00:00Nous n'avons pas sauvé François Bayrou. Nous avons sauvé peut-être le budget de la France parce qu'il fallait un budget.
00:07Et entre deux mots, il faut choisir le moindre. Et donc nous avons choisi de donner un budget aux Françaises et aux Français,
00:14notamment à celles et ceux qui, depuis de nombreuses semaines, viennent nous retrouver, nous dire « Nous sommes une collectivité locale,
00:21une entreprise, une association. Nous avons besoin d'un budget, d'une notation. Nous avons besoin de créer des embauches, investir.
00:28Il y a des gens qui dépendent de la commande publique et qui ne savent pas à quel sein se vouer parce qu'aujourd'hui,
00:33ils voient leurs chiffres d'affaires tomber drastiquement et se demandent s'ils vont licencier ».
00:37C'est ça, la réalité. Et donc c'est la raison pour laquelle nous avons fait le choix effectivement de ne pas censurer le gouvernement
00:43à un moment où le budget est encore en bascule. Et donc nous allons laisser la session de budget à se dérouler.
00:50Et puis ensuite, nous reviendrons devant le Parlement. Et là, nous proposerons, nous, de censurer le gouvernement,
00:56mais sur d'autres bases, à un moment où le budget sera sur les rails et où il n'y aura plus de danger pour ce budget.
01:02Olivier Faure, on va rentrer dans le détail dans un instant de ce qu'il y a dans ce budget.
01:06Également des réactions, notamment de vos partenaires, puisqu'il y a des réactions sévères, notamment du côté de la France insoumise.

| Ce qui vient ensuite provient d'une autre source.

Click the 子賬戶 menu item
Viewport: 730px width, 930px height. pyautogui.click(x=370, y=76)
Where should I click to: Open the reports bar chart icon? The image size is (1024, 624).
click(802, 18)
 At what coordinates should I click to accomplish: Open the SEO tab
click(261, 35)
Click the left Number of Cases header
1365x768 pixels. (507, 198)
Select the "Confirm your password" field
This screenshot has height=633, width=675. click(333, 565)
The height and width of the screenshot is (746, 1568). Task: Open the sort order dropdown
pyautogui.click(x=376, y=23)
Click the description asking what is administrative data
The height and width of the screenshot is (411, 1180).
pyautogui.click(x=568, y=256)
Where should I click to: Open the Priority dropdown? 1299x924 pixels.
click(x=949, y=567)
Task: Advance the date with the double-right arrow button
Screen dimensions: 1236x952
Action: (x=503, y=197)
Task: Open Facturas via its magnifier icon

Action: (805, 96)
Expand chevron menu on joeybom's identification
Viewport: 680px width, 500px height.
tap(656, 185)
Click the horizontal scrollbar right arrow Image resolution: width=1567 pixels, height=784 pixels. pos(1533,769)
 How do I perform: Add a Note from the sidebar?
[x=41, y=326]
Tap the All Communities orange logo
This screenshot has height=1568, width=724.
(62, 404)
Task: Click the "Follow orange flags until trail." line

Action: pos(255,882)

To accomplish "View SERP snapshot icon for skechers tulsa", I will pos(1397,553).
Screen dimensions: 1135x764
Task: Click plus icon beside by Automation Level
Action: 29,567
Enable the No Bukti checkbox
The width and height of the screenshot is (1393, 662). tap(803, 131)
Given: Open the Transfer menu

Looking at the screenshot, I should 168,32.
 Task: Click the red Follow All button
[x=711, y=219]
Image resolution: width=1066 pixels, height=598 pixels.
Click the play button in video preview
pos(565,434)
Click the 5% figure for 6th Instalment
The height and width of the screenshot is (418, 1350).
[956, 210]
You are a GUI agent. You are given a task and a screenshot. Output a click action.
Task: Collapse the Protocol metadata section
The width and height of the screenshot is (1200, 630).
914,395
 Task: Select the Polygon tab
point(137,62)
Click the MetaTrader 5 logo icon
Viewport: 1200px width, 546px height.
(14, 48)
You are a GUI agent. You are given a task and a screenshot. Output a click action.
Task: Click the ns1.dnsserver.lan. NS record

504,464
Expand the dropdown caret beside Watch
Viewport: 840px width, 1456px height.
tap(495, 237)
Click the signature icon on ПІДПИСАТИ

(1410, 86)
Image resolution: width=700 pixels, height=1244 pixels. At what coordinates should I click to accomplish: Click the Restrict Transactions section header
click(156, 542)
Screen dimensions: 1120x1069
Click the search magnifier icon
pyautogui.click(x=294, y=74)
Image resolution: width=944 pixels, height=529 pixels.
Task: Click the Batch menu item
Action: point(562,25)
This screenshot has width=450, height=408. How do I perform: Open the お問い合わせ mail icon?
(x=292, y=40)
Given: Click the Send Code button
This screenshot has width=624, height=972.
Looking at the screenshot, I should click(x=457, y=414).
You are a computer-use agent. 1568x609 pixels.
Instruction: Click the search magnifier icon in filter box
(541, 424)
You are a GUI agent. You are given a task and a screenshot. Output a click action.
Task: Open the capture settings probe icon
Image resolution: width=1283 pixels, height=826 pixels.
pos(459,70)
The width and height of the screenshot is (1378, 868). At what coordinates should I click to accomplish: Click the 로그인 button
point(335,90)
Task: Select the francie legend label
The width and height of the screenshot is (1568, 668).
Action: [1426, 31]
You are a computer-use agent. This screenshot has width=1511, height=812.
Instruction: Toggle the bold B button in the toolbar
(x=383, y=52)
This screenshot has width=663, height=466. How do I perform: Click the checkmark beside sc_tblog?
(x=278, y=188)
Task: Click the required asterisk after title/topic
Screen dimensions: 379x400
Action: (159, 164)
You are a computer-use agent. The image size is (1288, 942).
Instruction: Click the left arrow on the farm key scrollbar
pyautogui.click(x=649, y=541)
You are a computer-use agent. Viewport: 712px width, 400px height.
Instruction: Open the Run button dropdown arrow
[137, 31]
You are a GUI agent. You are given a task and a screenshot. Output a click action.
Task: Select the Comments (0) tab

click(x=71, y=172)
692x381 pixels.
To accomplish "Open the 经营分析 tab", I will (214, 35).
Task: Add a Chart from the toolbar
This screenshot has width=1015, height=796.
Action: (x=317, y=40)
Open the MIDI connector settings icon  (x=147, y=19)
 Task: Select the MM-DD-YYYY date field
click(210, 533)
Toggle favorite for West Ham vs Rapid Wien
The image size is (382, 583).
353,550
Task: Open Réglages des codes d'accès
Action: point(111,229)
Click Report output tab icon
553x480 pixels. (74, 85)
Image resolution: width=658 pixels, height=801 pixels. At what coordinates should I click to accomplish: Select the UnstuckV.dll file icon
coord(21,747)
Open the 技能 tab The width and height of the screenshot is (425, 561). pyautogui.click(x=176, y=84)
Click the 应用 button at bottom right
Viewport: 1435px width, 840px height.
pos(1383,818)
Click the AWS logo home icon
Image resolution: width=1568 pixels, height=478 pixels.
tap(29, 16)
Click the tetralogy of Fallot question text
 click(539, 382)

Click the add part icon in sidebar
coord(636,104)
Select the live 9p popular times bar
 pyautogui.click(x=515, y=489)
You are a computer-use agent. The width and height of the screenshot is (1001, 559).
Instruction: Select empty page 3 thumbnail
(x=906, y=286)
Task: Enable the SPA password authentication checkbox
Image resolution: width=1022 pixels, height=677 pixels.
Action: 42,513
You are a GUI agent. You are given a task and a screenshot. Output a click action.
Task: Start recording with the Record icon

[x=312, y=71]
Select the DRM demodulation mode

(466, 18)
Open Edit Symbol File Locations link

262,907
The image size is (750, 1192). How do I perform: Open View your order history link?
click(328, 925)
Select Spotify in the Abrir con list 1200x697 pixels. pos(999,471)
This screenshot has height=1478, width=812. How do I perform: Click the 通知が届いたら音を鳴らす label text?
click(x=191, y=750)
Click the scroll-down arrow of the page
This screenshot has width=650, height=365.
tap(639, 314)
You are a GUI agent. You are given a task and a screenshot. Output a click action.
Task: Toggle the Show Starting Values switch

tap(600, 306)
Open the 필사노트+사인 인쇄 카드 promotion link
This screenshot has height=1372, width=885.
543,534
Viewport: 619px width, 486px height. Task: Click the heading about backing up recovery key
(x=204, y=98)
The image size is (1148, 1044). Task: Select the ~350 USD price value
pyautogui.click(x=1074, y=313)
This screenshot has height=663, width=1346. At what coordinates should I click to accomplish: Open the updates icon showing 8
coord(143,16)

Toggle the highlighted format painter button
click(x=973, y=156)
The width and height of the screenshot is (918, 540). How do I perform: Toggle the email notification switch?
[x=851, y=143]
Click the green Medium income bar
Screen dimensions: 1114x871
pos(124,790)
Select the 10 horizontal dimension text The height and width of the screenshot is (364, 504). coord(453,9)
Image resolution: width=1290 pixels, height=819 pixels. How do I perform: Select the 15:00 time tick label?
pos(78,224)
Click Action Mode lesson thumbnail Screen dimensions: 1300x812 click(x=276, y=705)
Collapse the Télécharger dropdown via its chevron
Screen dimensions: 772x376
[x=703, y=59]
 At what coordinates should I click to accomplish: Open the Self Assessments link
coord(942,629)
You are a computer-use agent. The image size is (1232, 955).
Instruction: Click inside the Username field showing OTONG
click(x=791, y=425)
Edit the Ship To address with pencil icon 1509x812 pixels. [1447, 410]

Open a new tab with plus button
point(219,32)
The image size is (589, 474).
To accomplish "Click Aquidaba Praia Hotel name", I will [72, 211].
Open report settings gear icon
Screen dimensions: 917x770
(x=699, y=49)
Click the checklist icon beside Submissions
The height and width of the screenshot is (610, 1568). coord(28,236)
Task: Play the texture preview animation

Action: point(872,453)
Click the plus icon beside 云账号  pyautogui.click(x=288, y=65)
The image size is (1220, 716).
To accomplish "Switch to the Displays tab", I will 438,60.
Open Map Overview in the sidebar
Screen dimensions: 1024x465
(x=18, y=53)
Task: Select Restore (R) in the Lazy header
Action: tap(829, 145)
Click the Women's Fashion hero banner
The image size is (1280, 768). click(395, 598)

01:11Mais je vous ai bien entendu, Olivier Faure, tout au long de cette séquence. Je vous ai même reçu sur ce plateau il y a de cela une dizaine de jours,
01:18notamment dans la foulée des propos tenus par François Bayrou sur la submersion migratoire.
01:22Encore dimanche soir, Boris Vallaud, le président de votre groupe, qui disait « oui, la censure est sur la table ».
01:27Combien de fois avez-vous prononcé cette phrase « le compte n'y est pas » ?
01:30Au fond, tout ça, c'était quasiment du cinéma pour finir par laisser passer François Bayrou.
01:36Et de fait, c'est cette décision qui le conduit à rester à Matignon ce soir.
01:41Écoutez, ce que vous venez de dire est juste. Nous avons, à plusieurs reprises, dit que la censure restait sur la table.
01:49Et elle reste d'autant plus sur la table que le 19 février prochain, nous allons, nous, déposer une motion de censure sur l'ensemble de l'œuvre de ce gouvernement,
01:58qui n'est pas le nôtre. Mais nous avons voulu sanctuariser simplement le budget, faire en sorte qu'il y ait un budget pour la France et les Français.
02:07Et donc sauver la possibilité de continuer à investir, de continuer à embaucher, de continuer à faire vivre et tourner le pied, de pouvoir piloter l'État.
02:16Mais ça s'arrête là.
02:18Pour le reste, nous ne sommes toujours pas dans la majorité. Nous n'avons pas l'intention de le devenir. Nous sommes dans l'opposition.
02:23Nous sommes dans une opposition tranchée. Simplement, il y a des moments où on peut considérer que l'intérêt du pays n'est pas forcément de faire tomber le gouvernement.